KUTIPAN BACAAN →
══════════════════════════════

Pada hakikatnya, manusia tak pernah dapat dipisahkan dari kebudayaanya. Dalam bahasa Amandus Klau, setiap manusia adalah ayah sekaligus anak dari kebudayaannya. Sebagai ayah, manusia adalah pencipta kebudayaanya. Sementara, sebagai anak, manusia dibentuk dan dibesarkan oleh suatu kebudayaan tertentu, yang diwariskan turun temurun.
Konsep yang pertamai -- manusia sebagai ayah dari suatu kebudayaan -- mengarah pada makna etimologis dari kata budaya itu sendiri, yakni akal atau budi (kata "budaya" berasal dari kata bahasa Sanskerta Buddhayah, yakni bentuk jamak dari kata Buddhi, yang artinya budi atau akal). Kebudayaan adalah hasil karya akal atau budi manusia, mulai dari sistem gagasan, bahasa dan karya seni, hingga peralatan yang dibutuhkan untuk memudahkan aktivitas hidup manusia. Sedangkan, konsep yang kedua merujuk pada realitas kebudayaan sebagai seperangkat nilai dan lain sebagainya, yang diwariskan turun temurun, bersifat mengikat, dan yang membuat satu kelompok masyarakat berbeda dari masyarakat lainnya (Alex Sobur: 2014, hal. 97-99). Dengan demikian, tak dapat dimungkiri, setiap daerah pasti memiliki budayanya tersendiri.

══════════════════════════════

DATA TERCATAT →
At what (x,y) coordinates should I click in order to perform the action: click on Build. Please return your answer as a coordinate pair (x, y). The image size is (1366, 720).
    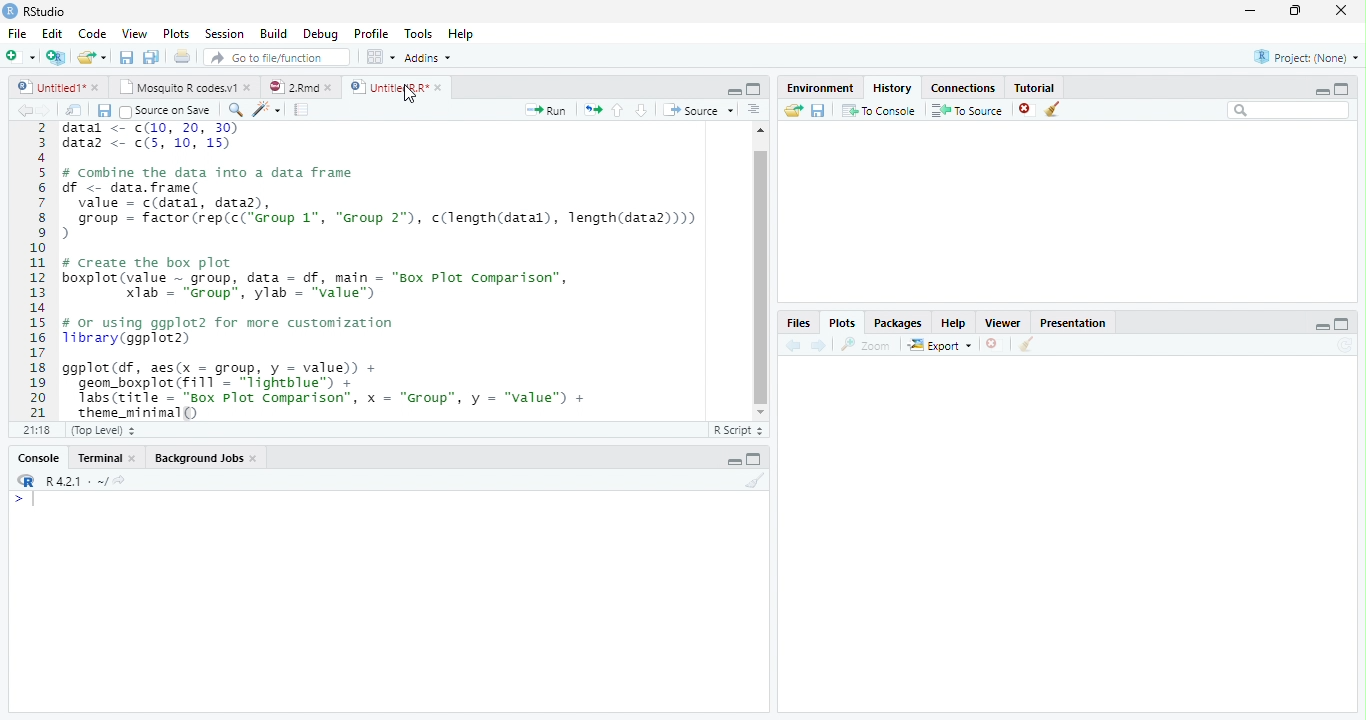
    Looking at the image, I should click on (272, 33).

══════════════════════════════

PETUNJUK → Menurut kutipan bacaan tentang manusia dan kebudayaan, kata "budaya" berasal dari kata Sanskerta apa? Tolong jawab dalam satu kalimat.

HASIL LATIHAN → Kata "budaya" berasal dari kata Sanskerta Buddhayah, yaitu bentuk jamak dari Buddhi yang berarti budi atau akal.